O motivo é o roubo nas estradas, cujo número de ocorrências quase dobrou no país de 2011 a 2016, segundo a Firjan (federação das indústrias do Rio), para 22.547 em 2016.

Mais assaltos significam risco maior do frete terrestre, e, quanto mais valiosa for a carga, maiores serão as exigências das seguradoras para cobrir esse risco.

BLINDAGEM

Carregado de remédios, por exemplo, um caminhão pode levar até R$ 3 milhões, carga que só será segurada se houver escolta dupla, iscas de rastreamento ou até blindagem da cabine de direção.

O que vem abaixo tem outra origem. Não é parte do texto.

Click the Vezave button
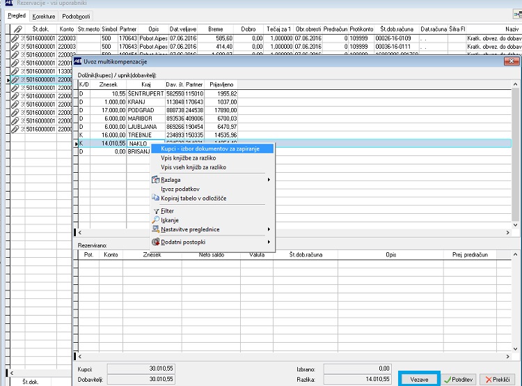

A solução seria distribuir os produtos por vários veículos, cada um carregando um valor total menor —mas, nesse caso, em vez de contratar cinco carretas para ir ao Rio, passa a valer a pena despachar por avião.

“Esse custo da segurança no transporte rodoviário acabou se somando às vantagens que o avião já tinha, como rapidez e flexibilidade”, afirma Elias, da Latam, que viu aumentar a procura por transporte de remédios, eletrônicos e autopeças.

O diretor de operações de Viracopos, Marcelo Mota, acrescenta que há hoje trechos terrestres entre o Rio e São Paulo para os quais as seguradoras nem oferecem mais cobertura. E motoristas têm se recusado a passar por trechos mais visados pelos ladrões de carga, diz Elias.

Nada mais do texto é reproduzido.